All seems infected that the infected spy,
As all looks yellow to the jaundiced eye.
(Alexander Pope, An Essay on Criticism, 1709)
Ask Benjamin Ginsberg what he thinks about universities as a free-flowing marketplace of ideas. Ask him what he thinks about the academy as a primary force in the careful cultivation of young minds. Now, ask him about an administration’s role as responsible bureaucrat. No, seriously, ask him.
Ginsberg, you see, is not a fan of institutional red tape. And now neither are 1,840 Yale University students (roughly 34% of the entire undergraduate student body) forced to use a crumbling online course catalog system despite a markedly better (and available) alternative.

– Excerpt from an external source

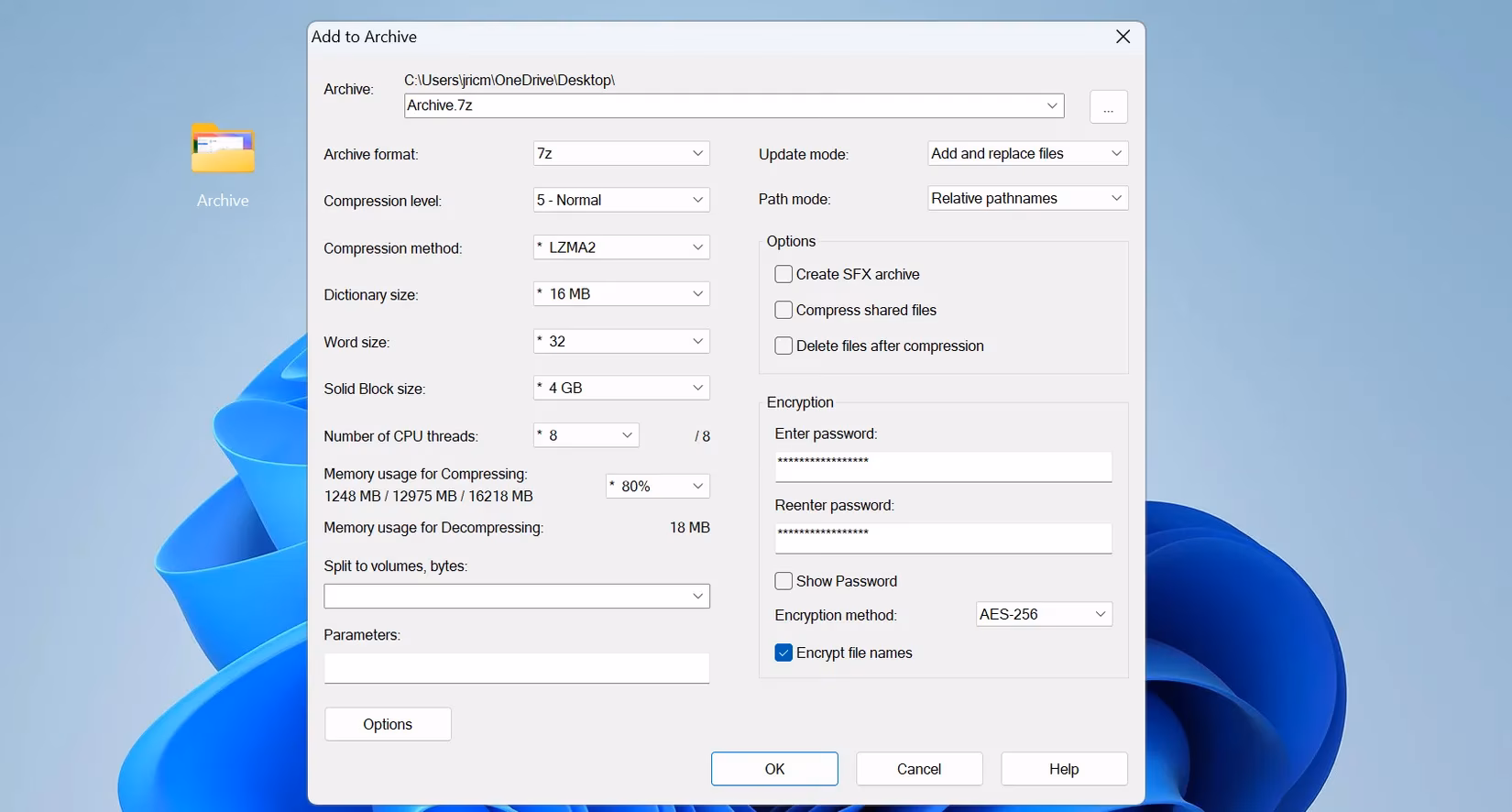1512x812 pixels.
Task: Click the browse (...) button for archive path
Action: (1108, 106)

Enter Yale Bluebook and it’s creators, twin brothers Peter Xu and Harry Yu, both senior Computer Science majors at the university. Frustrated with the boring, burdensome method of registering for courses, Xu and Yu sought to improve the years-old system best categorized as a clunky counterpart to the revered—and equally staid—print copy. By adding enhanced functionality and a much-need virtual renovation, the sleek, clean interface afforded students campus-wide a shopping experience akin to the one made popular by online retailer giant Amazon. Of course, that was until it was brought to the attention of the Yale administration—two semesters later.

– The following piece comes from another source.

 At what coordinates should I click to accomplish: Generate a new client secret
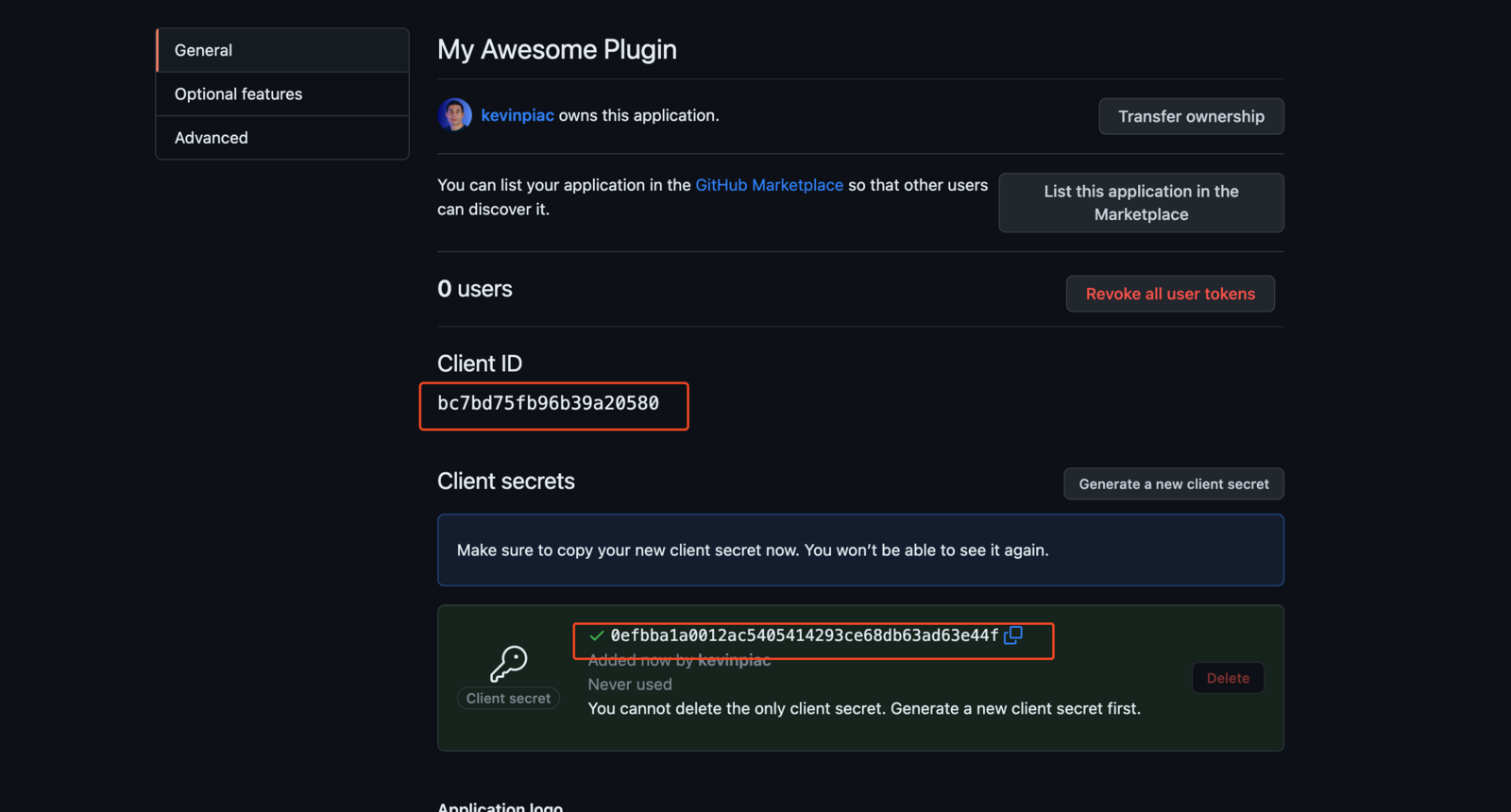[1173, 483]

Long unnoticed by the administration, the brothers’ Bluebook crafted quite a following. However, more important than understanding the existence of an obvious need among students, was the university’s own self-interest and personal pride.
“They felt that they knew best about how students should use data,
about how students should choose their courses, and basically
wanted to enforce that on students. And we thought that students
should actually have control of their own education.”
–Peter Xu (Yale Bluebook co-founder)
Why not leverage some of the brightest student minds in the country? In this digital age, where consumers of information are now producers of the same, it has become strikingly clear the responsibility students want in shaping their education. They want ownership of a specialized, not generalized, career track where the curriculum is individually tailored to suit their goals and not mass produced. This initiative was a demonstration of two students motivated by entrepreneurial application instead of academic theory, and by proven return instead of professoriate say-so. The end result was the creation of a system that students not only prefered to use but on which they ultimately relied despite any institutional assistance.